#### PASSAGE TO READ
-- Opening Marker --

  I start thinking, what are my options?  It's 8:50AM and I have to be at  work at 10AM. No money so pay phones are out (even if I could find one functioning). I need to contact someone with spare key. Only person besides fiancee is parents. Now I need to get to a phone. I run through locations in my head and first option is the library that is 2 blocks away. I walk with Andy down the street to the library. Arrive about 5 minutes later and looking at the times, Closed till 10AM. FRAKK! Still screwed.
  I walk away from the Library and start trying to think of alternatives. I know time is running out before I'm late to work and I need to let them know what is going on. Just then I look across the street and there is an office building. I figure that if they are open I can use the phone. Andy and I walk across the street and up to the door. I pull, but its locked. I turn towards the wall and see a speaker. Must be for people that don't have appointments. I start to move when the door buzzes and I look up to see a woman by a desk looking at me. I open the door and bring Andy in with me. I walk up to her and she greets me with a smile saying, "how can I help you?" She inhales briefly, "Oh, what a beautiful little dog!" she becomes enamored with Andy.  I briefly explain the situation and she says, "Oh my, Of course you can use the phone. I've done that to myself many times."
   She shows me the phone and tells me to just dial like a normal phone. I instantly call the a parents home phone. no answer. I call my Dad's cell phone. He picks up and I explain the situation. He responds," We are at the funeral." FRAKK! I forgot that my family is at a funeral for a member that died last week. I couldn't go because I had to work. Ask Dad's advice. He gives the best he can but all options won't work because I have no money, no ID and I have a dog. The only option he can give me is to call the locksmith he uses to have them open the door. He gives me the number. I write it down and he wishes me luck as he hangs up.  I call work and inform them I'm going to be late, then I call the locksmith and make a appointment for 30 minutes later. From what the lady on the other end told me that it would cost me $72 dollars for the locksmith to pick the lock and if he couldn't get in, he would drill the lock. If he had to do that I would have to pay for replacing the door lock for the building. Frakk!  I thank the very nice lady, she says her goodbyes to Andy and we head back down the street to wait.
  I find a nice shady spot to sit and start thinking about this situation. Andy puts his legs up on my thigh and just pants away happily as I stroke his head and his back.  This is the first time all weekend that I have had time to hang-out with him. I was walking all weekend  for the Avon Walk and when I came home I was exhausted. Yesterday after the walk finished I had to get ready to go the wake for my departed family member. So I didn't have time to play with him or anything for 2 days. Granted my fiancee was there but I could tell that he really missed me. It felt good to play with him and I felt a little better.  I start thinking that maybe this is punishment from God since I missed mass on Sunday. I honestly figured that walking for women with breast cancer and attending a wake would have been suitable exemptions, but I guess I was wrong.

-- Closing Marker --

#### WORK ORDER 1
Decide whether each statement below agrees with the account of being locked out with a dog. For each, answer yes or no and quote the words of the account that settle it.
(a) The library was closed until 10AM.
(b) The narrator reached Dad by calling his cell phone.
(c) The woman in the office building said she had never locked herself out.
#### WORK ORDER 2
Return the part of the account of being locked out with a dog that runs from "I find a nice" up to and including "I was wrong.", copied word for word.

#### GIVEN INFORMATION
-- Opening Marker --

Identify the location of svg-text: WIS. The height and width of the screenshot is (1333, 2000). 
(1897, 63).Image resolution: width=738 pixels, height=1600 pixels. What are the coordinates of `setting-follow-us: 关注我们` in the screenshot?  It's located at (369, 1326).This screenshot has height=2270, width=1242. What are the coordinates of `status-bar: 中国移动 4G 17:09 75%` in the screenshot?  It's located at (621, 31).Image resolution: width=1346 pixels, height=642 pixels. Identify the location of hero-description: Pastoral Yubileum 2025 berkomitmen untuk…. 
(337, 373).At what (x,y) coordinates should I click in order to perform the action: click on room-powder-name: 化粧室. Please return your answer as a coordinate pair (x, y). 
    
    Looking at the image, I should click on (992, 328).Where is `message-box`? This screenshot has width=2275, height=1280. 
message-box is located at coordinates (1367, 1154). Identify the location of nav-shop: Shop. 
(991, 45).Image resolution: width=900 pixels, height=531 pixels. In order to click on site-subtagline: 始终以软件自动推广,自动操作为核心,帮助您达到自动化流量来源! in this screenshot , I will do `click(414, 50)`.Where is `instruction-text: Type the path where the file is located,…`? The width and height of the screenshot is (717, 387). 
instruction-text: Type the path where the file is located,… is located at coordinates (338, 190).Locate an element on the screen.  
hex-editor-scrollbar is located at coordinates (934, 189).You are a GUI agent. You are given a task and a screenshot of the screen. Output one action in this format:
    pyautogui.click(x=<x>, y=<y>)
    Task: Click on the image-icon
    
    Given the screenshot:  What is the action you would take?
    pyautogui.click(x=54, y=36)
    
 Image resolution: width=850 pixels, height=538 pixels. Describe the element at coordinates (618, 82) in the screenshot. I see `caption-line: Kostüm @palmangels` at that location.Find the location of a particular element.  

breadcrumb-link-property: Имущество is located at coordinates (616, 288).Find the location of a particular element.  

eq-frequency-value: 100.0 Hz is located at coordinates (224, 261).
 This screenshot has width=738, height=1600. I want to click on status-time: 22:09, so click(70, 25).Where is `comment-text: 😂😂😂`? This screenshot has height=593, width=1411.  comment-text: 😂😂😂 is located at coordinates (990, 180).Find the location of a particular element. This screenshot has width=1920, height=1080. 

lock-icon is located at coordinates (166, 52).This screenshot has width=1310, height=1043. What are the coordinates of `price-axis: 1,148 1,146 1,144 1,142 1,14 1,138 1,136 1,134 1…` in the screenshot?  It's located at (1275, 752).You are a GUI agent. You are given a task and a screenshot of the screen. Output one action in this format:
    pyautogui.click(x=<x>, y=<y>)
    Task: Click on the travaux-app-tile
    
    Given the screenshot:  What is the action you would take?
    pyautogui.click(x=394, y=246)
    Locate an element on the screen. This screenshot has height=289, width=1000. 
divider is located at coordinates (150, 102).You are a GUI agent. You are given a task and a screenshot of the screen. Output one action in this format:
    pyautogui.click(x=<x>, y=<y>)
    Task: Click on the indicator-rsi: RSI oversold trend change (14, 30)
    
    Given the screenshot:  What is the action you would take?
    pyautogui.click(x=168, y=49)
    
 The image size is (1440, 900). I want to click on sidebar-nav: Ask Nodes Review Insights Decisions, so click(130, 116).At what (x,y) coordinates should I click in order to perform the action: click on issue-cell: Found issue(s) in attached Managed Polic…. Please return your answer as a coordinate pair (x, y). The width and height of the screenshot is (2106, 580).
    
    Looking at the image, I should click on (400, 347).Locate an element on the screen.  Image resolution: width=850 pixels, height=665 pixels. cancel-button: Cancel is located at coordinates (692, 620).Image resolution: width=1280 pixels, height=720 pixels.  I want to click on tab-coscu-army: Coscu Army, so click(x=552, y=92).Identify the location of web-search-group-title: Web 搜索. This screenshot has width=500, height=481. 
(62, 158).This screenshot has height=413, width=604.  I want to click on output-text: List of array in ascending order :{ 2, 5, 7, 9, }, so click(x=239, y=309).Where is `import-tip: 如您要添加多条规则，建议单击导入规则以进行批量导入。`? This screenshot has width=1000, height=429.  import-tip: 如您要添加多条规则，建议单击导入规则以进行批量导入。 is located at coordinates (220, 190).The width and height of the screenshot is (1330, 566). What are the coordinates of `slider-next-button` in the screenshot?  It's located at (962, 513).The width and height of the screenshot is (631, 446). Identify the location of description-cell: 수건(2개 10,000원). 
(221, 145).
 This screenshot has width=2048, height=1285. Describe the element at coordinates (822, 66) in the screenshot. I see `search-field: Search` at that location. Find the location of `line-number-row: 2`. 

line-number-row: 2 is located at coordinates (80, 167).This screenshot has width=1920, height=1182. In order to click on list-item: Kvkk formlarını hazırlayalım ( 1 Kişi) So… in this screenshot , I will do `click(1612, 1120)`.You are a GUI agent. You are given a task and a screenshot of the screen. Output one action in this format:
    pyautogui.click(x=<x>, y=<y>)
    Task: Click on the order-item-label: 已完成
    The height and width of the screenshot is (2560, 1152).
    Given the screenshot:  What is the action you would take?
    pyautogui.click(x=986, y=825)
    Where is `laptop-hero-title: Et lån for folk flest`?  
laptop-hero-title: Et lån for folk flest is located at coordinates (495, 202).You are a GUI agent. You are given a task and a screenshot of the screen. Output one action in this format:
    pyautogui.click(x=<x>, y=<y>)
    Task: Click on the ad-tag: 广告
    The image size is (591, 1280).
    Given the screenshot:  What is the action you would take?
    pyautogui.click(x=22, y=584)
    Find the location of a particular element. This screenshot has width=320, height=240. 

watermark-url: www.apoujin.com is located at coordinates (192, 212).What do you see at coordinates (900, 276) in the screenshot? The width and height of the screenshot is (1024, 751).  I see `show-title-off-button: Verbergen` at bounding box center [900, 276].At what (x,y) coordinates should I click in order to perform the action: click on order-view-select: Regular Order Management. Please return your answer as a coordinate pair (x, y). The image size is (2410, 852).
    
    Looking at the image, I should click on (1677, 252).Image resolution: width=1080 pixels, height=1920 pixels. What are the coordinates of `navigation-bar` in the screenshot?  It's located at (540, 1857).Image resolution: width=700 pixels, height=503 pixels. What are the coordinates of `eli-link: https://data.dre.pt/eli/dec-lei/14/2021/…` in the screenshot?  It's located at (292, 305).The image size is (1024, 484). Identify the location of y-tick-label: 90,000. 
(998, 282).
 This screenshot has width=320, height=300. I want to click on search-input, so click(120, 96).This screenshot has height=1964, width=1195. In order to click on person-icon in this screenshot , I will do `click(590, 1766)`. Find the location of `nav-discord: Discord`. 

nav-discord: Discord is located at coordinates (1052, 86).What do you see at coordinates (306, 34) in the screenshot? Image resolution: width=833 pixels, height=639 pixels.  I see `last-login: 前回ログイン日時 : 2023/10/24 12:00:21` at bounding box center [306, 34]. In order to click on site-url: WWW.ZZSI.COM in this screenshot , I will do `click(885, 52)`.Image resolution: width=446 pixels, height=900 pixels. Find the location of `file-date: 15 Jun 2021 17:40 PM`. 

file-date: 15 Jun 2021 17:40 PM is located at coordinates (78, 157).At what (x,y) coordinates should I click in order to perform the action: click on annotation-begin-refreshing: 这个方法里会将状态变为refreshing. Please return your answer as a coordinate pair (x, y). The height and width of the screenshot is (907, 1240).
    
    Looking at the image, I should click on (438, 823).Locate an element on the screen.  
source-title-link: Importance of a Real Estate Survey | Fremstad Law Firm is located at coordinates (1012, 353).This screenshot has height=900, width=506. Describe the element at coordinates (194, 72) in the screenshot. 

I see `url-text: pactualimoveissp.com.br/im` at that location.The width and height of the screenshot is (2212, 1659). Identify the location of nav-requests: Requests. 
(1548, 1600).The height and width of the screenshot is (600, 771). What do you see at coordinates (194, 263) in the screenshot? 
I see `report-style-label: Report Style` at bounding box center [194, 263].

-- Closing Marker --

#### TASK ANSWER 1
(a) Yes: "Closed till 10AM."
(b) Yes: "I call my Dad's cell phone. He picks up and I explain the situation."
(c) No: "I've done that to myself many times."

#### TASK ANSWER 2
I find a nice shady spot to sit and start thinking about this situation. Andy puts his legs up on my thigh and just pants away happily as I stroke his head and his back.  This is the first time all weekend that I have had time to hang-out with him. I was walking all weekend  for the Avon Walk and when I came home I was exhausted. Yesterday after the walk finished I had to get ready to go the wake for my departed family member. So I didn't have time to play with him or anything for 2 days. Granted my fiancee was there but I could tell that he really missed me. It felt good to play with him and I felt a little better.  I start thinking that maybe this is punishment from God since I missed mass on Sunday. I honestly figured that walking for women with breast cancer and attending a wake would have been suitable exemptions, but I guess I was wrong.